Density Matrix Description of NMR BCMB/CHEM 8190 Densy Marx Descrpon of NMR BCMBCHEM 89 Operaors n Marx Noaon Alernae approach o second order specra: ask abou x magnezaon nsead of energes and ranson probables. If we say wh one bass se, properes vary

More information

CH.3. COMPATIBILITY EQUATIONS. Continuum Mechanics Course (MMC) - ETSECCPB - UPC

CH.3. COMPATIBILITY EQUATIONS. Continuum Mechanics Course (MMC) - ETSECCPB - UPC CH.3. COMPATIBILITY EQUATIONS Connuum Mechancs Course (MMC) - ETSECCPB - UPC Overvew Compably Condons Compably Equaons of a Poenal Vecor Feld Compably Condons for Infnesmal Srans Inegraon of he Infnesmal

More information

Dynamic Team Decision Theory. EECS 558 Project Shrutivandana Sharma and David Shuman December 10, 2005

Dynamic Team Decision Theory. EECS 558 Project Shrutivandana Sharma and David Shuman December 10, 2005 Dynamc Team Decson Theory EECS 558 Proec Shruvandana Sharma and Davd Shuman December 0, 005 Oulne Inroducon o Team Decson Theory Decomposon of he Dynamc Team Decson Problem Equvalence of Sac and Dynamc

More information

[ ] 2. [ ]3 + (Δx i + Δx i 1 ) / 2. Δx i-1 Δx i Δx i+1. TPG4160 Reservoir Simulation 2018 Lecture note 3. page 1 of 5

[ ] 2. [ ]3 + (Δx i + Δx i 1 ) / 2. Δx i-1 Δx i Δx i+1. TPG4160 Reservoir Simulation 2018 Lecture note 3. page 1 of 5 TPG460 Reservor Smulaon 08 page of 5 DISCRETIZATIO OF THE FOW EQUATIOS As we already have seen, fne dfference appromaons of he paral dervaves appearng n he flow equaons may be obaned from Taylor seres

More information

John Geweke a and Gianni Amisano b a Departments of Economics and Statistics, University of Iowa, USA b European Central Bank, Frankfurt, Germany

John Geweke a and Gianni Amisano b a Departments of Economics and Statistics, University of Iowa, USA b European Central Bank, Frankfurt, Germany Herarchcal Markov Normal Mxure models wh Applcaons o Fnancal Asse Reurns Appendx: Proofs of Theorems and Condonal Poseror Dsrbuons John Geweke a and Gann Amsano b a Deparmens of Economcs and Sascs, Unversy

More information

Relative controllability of nonlinear systems with delays in control

Relative controllability of nonlinear systems with delays in control Relave conrollably o nonlnear sysems wh delays n conrol Jerzy Klamka Insue o Conrol Engneerng, Slesan Techncal Unversy, 44- Glwce, Poland. phone/ax : 48 32 37227, {jklamka}@a.polsl.glwce.pl Keywor: Conrollably.

More information

First-order piecewise-linear dynamic circuits

First-order piecewise-linear dynamic circuits Frs-order pecewse-lnear dynamc crcus.
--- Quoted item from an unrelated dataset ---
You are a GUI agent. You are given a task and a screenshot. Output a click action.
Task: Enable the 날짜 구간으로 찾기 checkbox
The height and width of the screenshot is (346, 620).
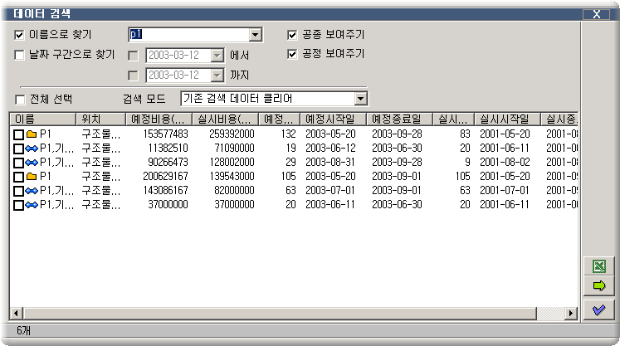pyautogui.click(x=20, y=55)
Fndng he soluon We wll sudy rs-order dynamc crcus composed o a nonlnear resse one-por, ermnaed eher by a lnear capacor or a lnear nducor (see Fg.. Nonlnear resse one-por

More information

Localization & Mapping

Localization & Mapping Auonomous Moble Robos, Chaer 5 CSE360/460-00 Inroducon o Moble Robocs Localaon & Mang Dearmen of Comuer Scence & Engneerng P.C. Rossn College of Engneerng and Aled Scence R. Segwar, I. Nourbahsh CSE360/460

More information

Machine Learning Linear Regression

Machine Learning Linear Regression Machne Learnng Lnear Regresson Lesson 3 Lnear Regresson Bascs of Regresson Leas Squares esmaon Polynomal Regresson Bass funcons Regresson model Regularzed Regresson Sascal Regresson Mamum Lkelhood (ML)

More information

Area Minimization of Power Distribution Network Using Efficient Nonlinear. Programming Techniques *

Area Minimization of Power Distribution Network Using Efficient Nonlinear. Programming Techniques * Area Mnmzaon of Power Dsrbuon Newor Usn Effcen Nonlnear Prorammn Technques * Xaoha Wu 1, Xanlon Hon 1, Yc Ca 1, C.K.Chen, Jun Gu 3 and Wayne Da 4 1 De. Of Comuer Scence and Technoloy, Tsnhua Unversy, Bejn,

More information

CHAPTER 5: MULTIVARIATE METHODS

CHAPTER 5: MULTIVARIATE METHODS CHAPER 5: MULIVARIAE MEHODS Mulvarae Daa 3 Mulple measuremens (sensors) npus/feaures/arbues: -varae N nsances/observaons/eamples Each row s an eample Each column represens a feaure X a b correspons o he

More information

グラフィカルモデルによる推論 確率伝搬法 (2) Kenji Fukumizu The Institute of Statistical Mathematics 計算推論科学概論 II (2010 年度, 後期 )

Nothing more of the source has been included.